#### [Exercise requirements]
A – In the forum thread on Pontiac engine builders, what warranty does the Hudson, NH shop give if it does the complete job?
B – From the forum thread on Pontiac engine builders, reproduce verbatim the stretch from "# Mass Engine" through "(Apr 25, 2009)".

#### [Text extract]

== == ==

# Mass Engine Builder?



## bustac (Oct 21, 2013)

Anyone know a good Pontiac 389 engine builder up in Massachusetts or Southern New Hampshire?


----------



## wts (Apr 25, 2009)

Hi there im looking to also rebuild my 389. A fella on here told me about Central Virginia Machine. Check them out they seem very knowledgable and are pontiac based


----------



## chemnick (Nov 16, 2013)

I have my 400 RA III at Grolen Engine Service in Hudson, NH which was recommended by the resto shop where my body is being done. I can't say that they are Pontiac people exclusively, but I was very impressed with their shop, which is equipped with just about any machinery you might expect, and then some, complete with a dyno. Their assembly area is very impressive and spotless. Of particular interest to some would be their willingness to discuss a budget, address all necessary as well as optional work available to you. The guy to speak to is Chad, the owner. If they do the complete job, there is a three year, unlimited mileage warranty which doesn't start until initial startup. Good luck!


----------



## MrMootsie (Sep 14, 2012)

== == ==

#### [Collected material]
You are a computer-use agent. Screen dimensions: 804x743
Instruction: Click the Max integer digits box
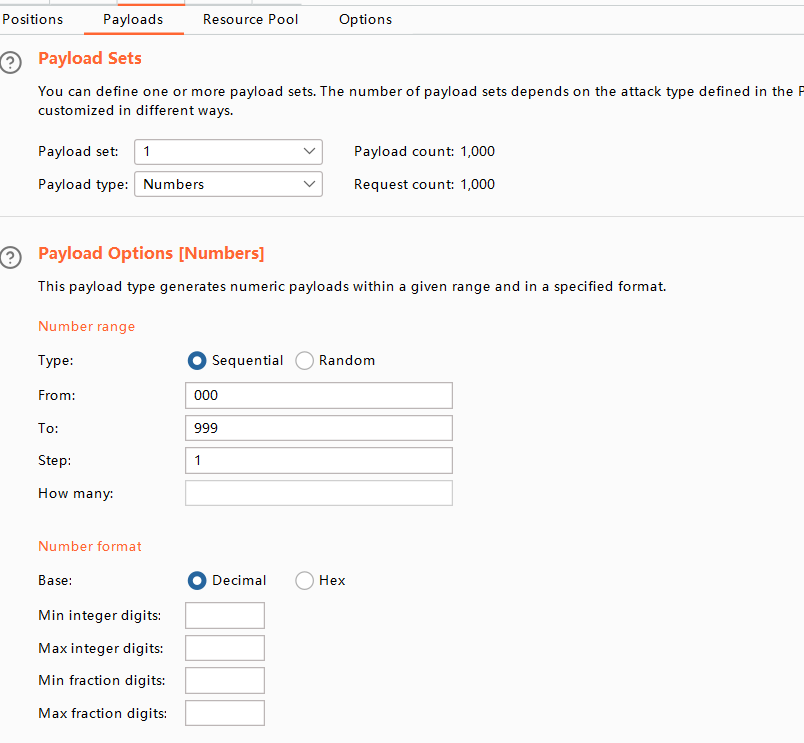tap(225, 648)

== == ==

#### [Expected outputs]
A – A three-year, unlimited-mileage warranty that does not start until initial startup.

B –
# Mass Engine Builder?



## bustac (Oct 21, 2013)

Anyone know a good Pontiac 389 engine builder up in Massachusetts or Southern New Hampshire?


----------



## wts (Apr 25, 2009)